Steve Hackett - DARKTOWN - la recensione

Recensione del 27 mag 1999

La recensione

La permanenza di Steve Hackett nel regno delle fate chiamato Genesis fu faccenda, grossomodo, di un quinquennio. La sua carriera come artista solista invece ha superato i vent’anni; ma ciò non lo sottrarrà mai al marchio Genesis. Anche perché, e i non pochi fedeli che lo hanno seguito negli allegri ’80 e nei più cupi ’90 lo sanno bene, molte delle pagine migliori della premiata ditta portavano impresso il suo contributo, il suo modo di fatto inimitabile di accostarsi alla chitarra, la sua disponibilità a calarsi in atmosfere epiche, gotiche e fiabesche. Se Gabriel in fin dei conti non era mai completamente serio, quando si avventurava lungo il Firth of Fifth o combatteva contro l’Erbaccia Gigante, Hackett ci credeva davvero.
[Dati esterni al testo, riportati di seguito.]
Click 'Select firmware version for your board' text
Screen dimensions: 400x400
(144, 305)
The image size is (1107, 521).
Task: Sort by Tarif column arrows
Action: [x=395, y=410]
La sua carriera solista però ha sempre risentito di tanta cupa serietà; fantasioso e versatile quando si tratta di far uscire note dallo strumento, ammirevolmente vario per quanto concerne i temi affrontati dalle sue composizioni, è sempre stato drammaticamente impacciato per quanto riguarda i testi. Fondamentalmente, alla sua ispirazione fanno difetto la leggerezza, il romanticismo e lo slancio del genio. Il che è un difetto piuttosto comune e perdonabile in chi è essenzialmente un virtuoso della chitarra (nessuno ha mai preteso arte da Eric Clapton); ma lo può diventare in chi si prefigge di prendere per mano l’ascoltatore e portarlo, come vorrebbe la presentazione di “Darktown”, in un “parco tematico degli incubi”. Se i momenti migliori sono brani melodici tipo “Dreaming with open eyes”, ci si domanda se questo non succeda solo perché la melodia (qualsiasi melodia) richiede di solito meno impegno a mente e orecchie. Viceversa, le impennate e le fasi più drammatiche e angosciose (dopo tutto c’è un bel monumento funebre in copertina) non hanno altrettanta presa. Hackett poi si cimenta con il canto, cosa che non è da lui e fa risaltare in modo quasi anomalo il contributo di Jim Diamond (ex Ph.D) in “Days of long ago”. Ma possiamo capire i fans dei Genesis che si lasceranno vincere da quella chitarra, che qui e solo qui possono sentire. Per i cultori, e solo per loro, “Darktown” risulterà uno scrigno sufficientemente pieno di gemme, e lo decreteranno - e questo è vero - uno dei dischi migliori dell’autore di “Horizons”.